There's no guarantee that scenario will play out of course but it is a possible one. A second possible scenario would be for the early move back up to fail to get through the falling light green trendline and for the next drop into the second half of today to retest the 2690 low again. That's a more bearish scenario of course but possible never the less. If so, I'd then think we will test the falling blue trendline pointing to about 2680 today. Maybe we don't hit it today but do it tomorrow? Don't know but below it there's a rising light purple trendline pointing to around 2670 today.
This pullback is likely some kind of C wave down from the 2737 high on 6/24, whereas the A down started at 2740 on 5/14, ended at 2700 on 5/15, with the B up lasting from that 5/15 low until the 6/24 high... over a month long.
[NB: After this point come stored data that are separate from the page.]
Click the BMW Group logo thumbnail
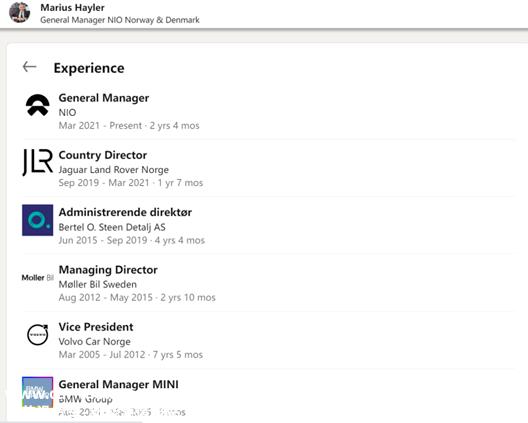Screen dimensions: 528x423 click(38, 392)
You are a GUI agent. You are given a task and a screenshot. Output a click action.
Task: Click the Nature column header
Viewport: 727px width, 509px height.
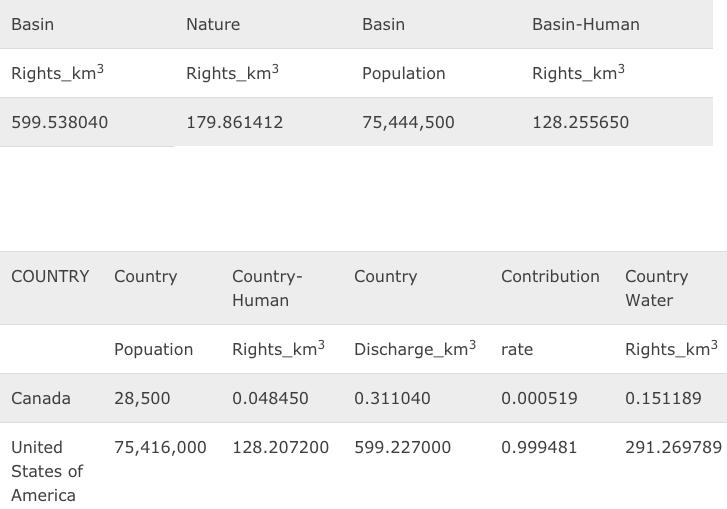pos(212,24)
As for breaking down this probably C wave into smaller waves I think we had the 1 down and 2 up last week going into Friday, then this mornings' drop will be the wave 1 down of 3 down, with the bounce currently happening being the wave 2 up of 3 down. That would setup a 3 down of 3 down for later today or tomorrow. This is the most bearish case and requires that this bounce end under the falling light green trendline.
If it's pierced through and turned into support then I'd call the moves down last week the 1 down, 2 up and the 3 down this morning to that 2690 low, with the 4 up now and the 5 down later today or tomorrow to end it all in just 5 waves (likely downside target would be the blue falling trendline). The prior, more bearish count would have 9 waves down in total... a 1 down, 2 up, 1,2,3,4,5 of 3 down, then 4 up and 5 down. Wave counting is just guessing in my view as there's really no way to tell until the move is finished. You just guess based on what you see in the technical analysis of the charts.
If you think they look super bearish you then suspect that some (the wave 3 for sure, and possibly the wave 5) of the waves down will subdivide into smaller wave sets. With 9 waves down I'm guessing that the wave 3 down will subdivide into 5 smaller waves. If it happens like that then I'd look for a 50% retracement of the move up from the 5/3 low of 2591 to occur... or around the horizontal green trendline of support (2655 area). I have to give it low odds though as again, volume should be light this week, and that favors the bulls.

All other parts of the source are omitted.